Desde el 7 de mayo del 2025, el Colegio de Médicos y Cirujanos de Costa Rica impulsa un proceso judicial contra el Decreto Ejecutivo N.° 44714-S. Esta normativa establece el uso obligatorio de recetas digitales para prescribir antimicrobianos, lo que ha generado cuestionamientos por parte de distintos actores del sector salud y ahora también de la Procuraduría General de la República.
El gremio médico interpuso una medida cautelar ante el Tribunal Contencioso Administrativo y, posteriormente, una acción de inconstitucionalidad contra los artículos 11 y 13, incisos l), m) y n) del decreto. La Procuraduría, en respuesta a la audiencia conferida por la Sala Constitucional, coincidió con el Colegio en que estas disposiciones presentan conflictos con el bloque de constitucionalidad.
Riesgos para la privacidad y la salud
Según la Procuraduría, los artículos impugnados vulneran los derechos fundamentales a la intimidad, la autodeterminación informativa y la salud. El criterio señala que exigir la consignación de diagnósticos, resultados de cultivos y alergias en una base centralizada, sin una ley que regule el uso de datos sensibles, representa una amenaza para la confidencialidad médico-paciente.

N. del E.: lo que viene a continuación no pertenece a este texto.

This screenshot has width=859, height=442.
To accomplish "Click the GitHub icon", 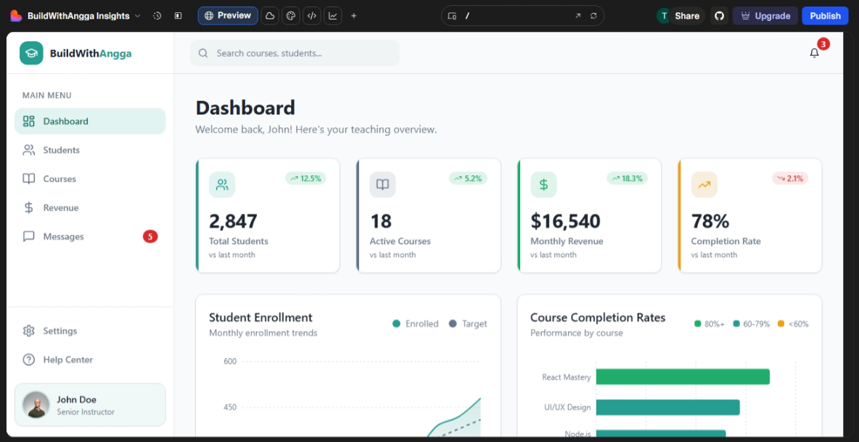I will point(719,15).
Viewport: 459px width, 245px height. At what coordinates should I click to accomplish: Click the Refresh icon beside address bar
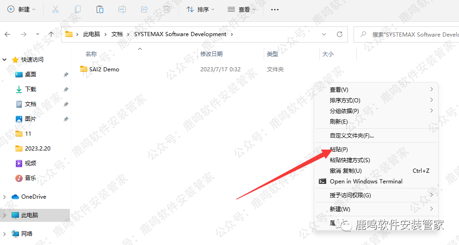pyautogui.click(x=339, y=34)
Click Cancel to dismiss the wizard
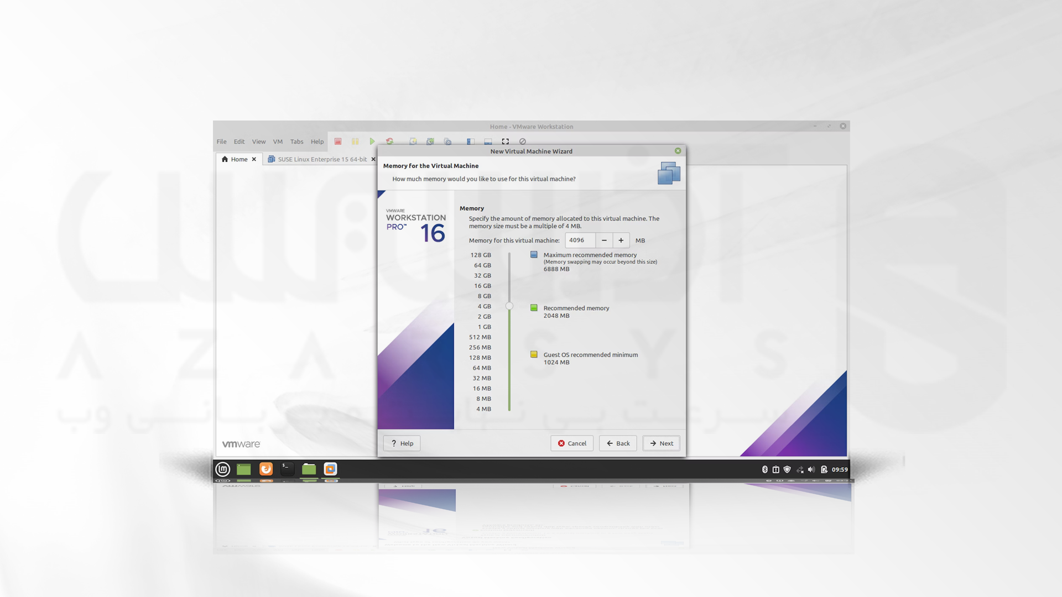 coord(572,442)
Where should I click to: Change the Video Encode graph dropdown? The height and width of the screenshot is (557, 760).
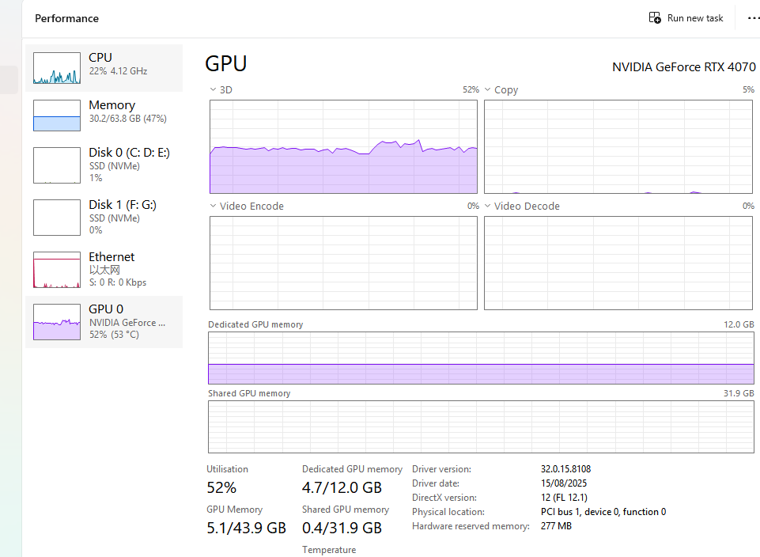pyautogui.click(x=214, y=207)
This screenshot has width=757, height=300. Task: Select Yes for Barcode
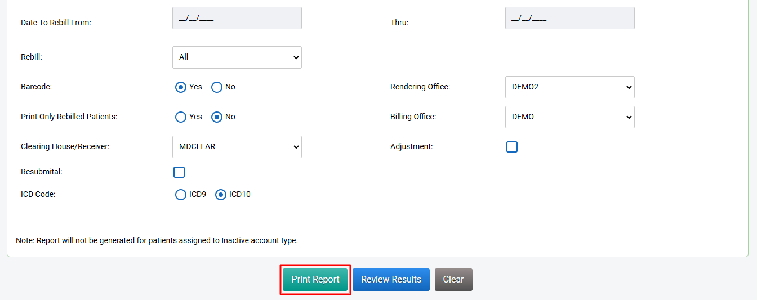[181, 87]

El dictamen indica que el decreto impone un sistema que funciona como una base de datos clínicos sensibles, operada por un tercero no sujeto al secreto profesional. Además, cuestiona la falta de mecanismos de garantía y protección para esa información.
El acceso a medicamentos también estaría comprometido
El artículo 11 del decreto impone el uso exclusivo de recetas electrónicas para acceder a antimicrobianos. Según el Colegio de Médicos, esta obligación puede poner en riesgo el acceso oportuno a tratamientos, especialmente en zonas con limitaciones tecnológicas, en situaciones de emergencia o en regiones rurales.
Desde la presentación de la acción judicial, el gremio ha insistido en que no se opone a la totalidad del reglamento, sino a los artículos que obligan a registrar datos sensibles sin respaldo legal formal.
Sin ley, no puede haber recolección masiva de datos clínicos
Para la Procuraduría, aunque la vigilancia epidemiológica puede justificar un tratamiento excepcional de datos, esto no puede convertirse en una autorización generalizada para gestionar información médica sin control ni supervisión legal. El criterio enviado a la Sala Constitucional también reconoció la legitimación del Colegio como actor en este proceso, al considerar que las normas afectan directamente el ejercicio profesional y la relación con los pacientes.
Por su parte, el Colegio reiteró su respaldo al uso responsable de tecnologías en salud, pero advirtió que ninguna herramienta digital puede imponerse en detrimento de los derechos constitucionales ni sustituir el papel del legislador.